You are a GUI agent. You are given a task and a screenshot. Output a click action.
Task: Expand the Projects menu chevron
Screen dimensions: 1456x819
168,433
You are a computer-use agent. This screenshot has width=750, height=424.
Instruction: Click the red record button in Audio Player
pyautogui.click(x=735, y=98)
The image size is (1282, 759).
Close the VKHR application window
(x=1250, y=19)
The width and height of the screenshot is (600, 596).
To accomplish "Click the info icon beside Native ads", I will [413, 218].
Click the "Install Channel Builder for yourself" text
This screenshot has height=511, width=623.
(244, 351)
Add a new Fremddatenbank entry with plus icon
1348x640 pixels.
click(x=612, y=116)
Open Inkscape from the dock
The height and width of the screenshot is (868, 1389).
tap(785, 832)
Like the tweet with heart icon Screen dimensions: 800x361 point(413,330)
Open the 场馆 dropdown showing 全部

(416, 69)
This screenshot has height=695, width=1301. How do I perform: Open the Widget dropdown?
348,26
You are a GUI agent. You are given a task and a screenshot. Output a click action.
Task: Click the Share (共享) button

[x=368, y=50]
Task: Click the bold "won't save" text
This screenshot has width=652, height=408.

*-*-*

#### Action item
Each line of the data is to be restated exactly.

#### Task output
You are a GUI agent. You are given a task and a screenshot. Output a click action.
Task: Expand the Projects menu chevron
Screen dimensions: 1456x819
168,433
You are a computer-use agent. This screenshot has width=750, height=424.
Instruction: Click the red record button in Audio Player
pyautogui.click(x=735, y=98)
The image size is (1282, 759).
Close the VKHR application window
(x=1250, y=19)
The width and height of the screenshot is (600, 596).
To accomplish "Click the info icon beside Native ads", I will [413, 218].
Click the "Install Channel Builder for yourself" text
This screenshot has height=511, width=623.
(244, 351)
Add a new Fremddatenbank entry with plus icon
1348x640 pixels.
click(x=612, y=116)
Open Inkscape from the dock
The height and width of the screenshot is (868, 1389).
tap(785, 832)
Like the tweet with heart icon Screen dimensions: 800x361 point(413,330)
Open the 场馆 dropdown showing 全部

(416, 69)
This screenshot has height=695, width=1301. How do I perform: Open the Widget dropdown?
348,26
You are a GUI agent. You are given a task and a screenshot. Output a click action.
Task: Click the Share (共享) button

[x=368, y=50]
Task: Click the bold "won't save" text
This screenshot has width=652, height=408.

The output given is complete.